Identification of the Prognostic Value of Immune-Related Genes in Esophageal Cancer
Xiong Guo, Yujun Wang, Han Zhang, Chuan Qin, Anqi Cheng, Jianjun Liu, Xinglong Dai, Ziwei Wang
Abstract
Esophageal cancer (EC) is a serious malignant tumor, both in terms of mortality and prognosis, and immune-related genes (IRGs) are key contributors to its development. In recent years, immunotherapy for tumors has been widely studied, but a practical prognostic model based on immune-related genes (IRGs) in EC has not been established and reported. In this study, we downloaded the gene expression profiles and matched clinical data of EC patients from The Cancer Genome Atlas (TCGA) database. We found 4,094 differentially expressed genes (DEGs) between EC and normal esophageal tissue (p2). Then, the intersection of DEGs and the immune genes in the ‘ImmPort’ database resulted in 303 differentially expressed immune-related genes (DEIRGs). Next, through univariate Cox regression analysis of DEIRGs, we obtained 17 immune genes related to prognosis.
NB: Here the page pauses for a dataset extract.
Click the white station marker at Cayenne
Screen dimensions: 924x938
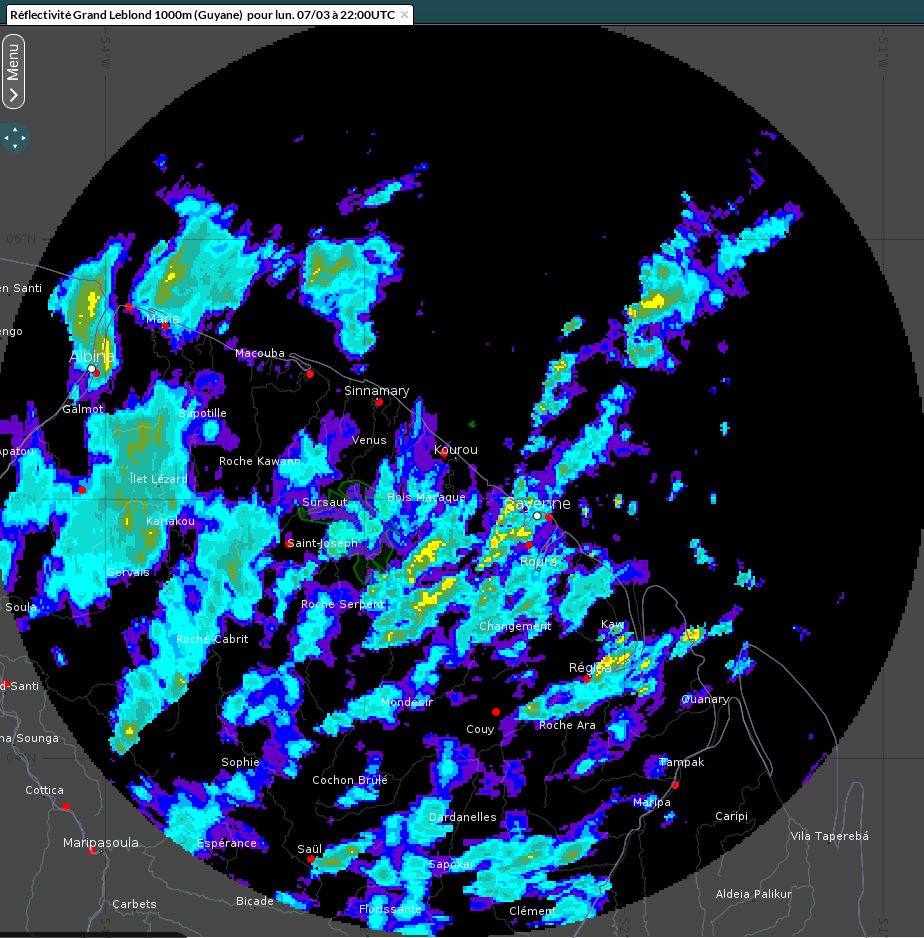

We detected nine optimal prognostic-associated IRGs (HSPA6, CACYBP, DKK1, EGF, FGF19, GAST, OSM, ANGPTL3, NR2F2) by Using Lasso regression and multivariate Cox regression analyses. Finally, we used those prognostic-associated IRGs to construct a risk model to predict the prognosis of EC patients. This model could accurately predict overall survival in EC and could be used as a classifier for the evaluation of low-risk and high-risk groups. In conclusion, we identified a practical and robust nine-gene prognostic model based on immune gene dataset. These genes may provide valuable biomarkers and prognostic predictors for EC patients and could be further studied to help understand the mechanism of EC occurrence and development.